今回の失敗でこの計画が無期限延長となった。
■北朝鮮が中国遼寧省丹東市に領事館支部開設
丹東市は朝中貿易の約70%が集中する朝中国境の拠点都市である。
これによって朝中間の貿易と人的往来の拡大を促進する体系が備えられた。
■ピョンヤンの新しい変化を体験
以下は、ピョンヤン駐在特派員のレポート。
「前に来たときよりすごく変わった」。これは最近、朝鮮の首都ピョンヤンに来た友人の言葉だ。
すべての主要道路交差点に新しい形式の交通安全員の指揮台ができた。美人の女性交通安全員の立つ白の円形壇上にゆるいカーブを描く銀色の支柱、その上に大きなブルーの日よけ傘、これが道行く人に映る最近の新鮮なピョンヤン風景だ。
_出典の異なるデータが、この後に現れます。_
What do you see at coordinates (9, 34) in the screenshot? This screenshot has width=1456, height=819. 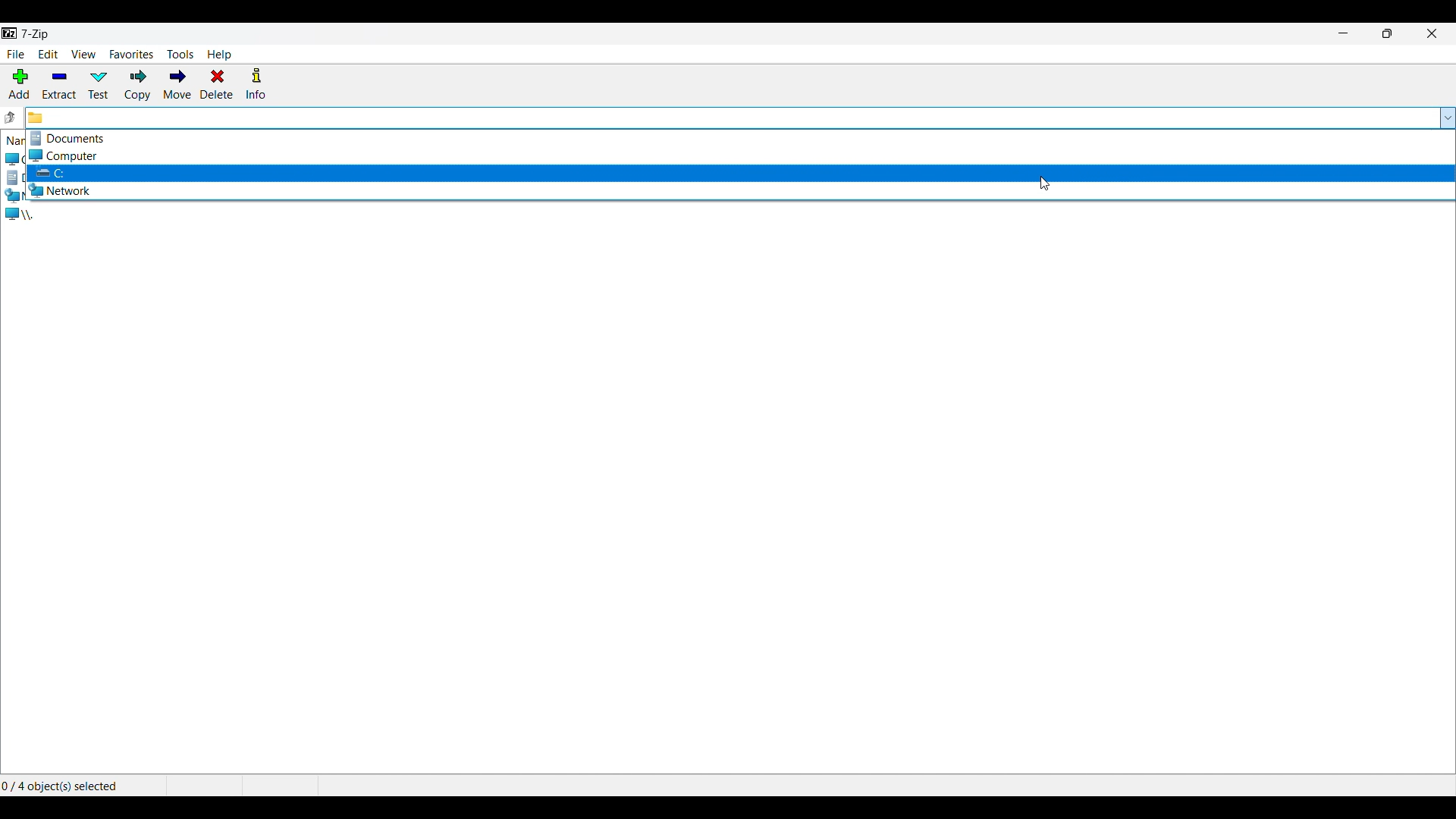 I see `Software name and logo` at bounding box center [9, 34].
ピョンヤン市では最近、都市建設が大々的に行われている。車で市内を行けば、あちこちに建設中のアパートが目に付き、新しい住宅街はモダンなセンスにあふれ、道路沿いの従来のアパートも外装が新しく施されて街の変化を印象づけている。
ピョンヤン市の象徴的建築である105階の柳京ホテルの外装も整い、特殊ガラスで覆われた壁面が夏の陽を受け銀色の光を放つ様は壮観だ。
このように目に付く変化ばかりではない。最近、できたファーストフード店、イタリアン・レストラン、そしておしゃれな店も増えた。少なからぬ若い女性たちのファッショナブルさも目をひく。
商店の接客態度にも変化が見られる。店に入ると販売の女性が寄ってくる。「何をお探しですか」と声をかけ、「カラーシャツを」と言えば安くて品質の良い商品を勧めてくれたりもする。大きな商店はすべて国営だが前にない変わりようだ。商店間のサービス競争意識も高まったのだろう。
携帯電話の猛スピードの普及で通信センターはこれを買い求める客で大にぎわいの盛況だ。今年始まってすでに数万名に利用が広がり、歩きながら携帯で話す人はもう珍しい風景ではない。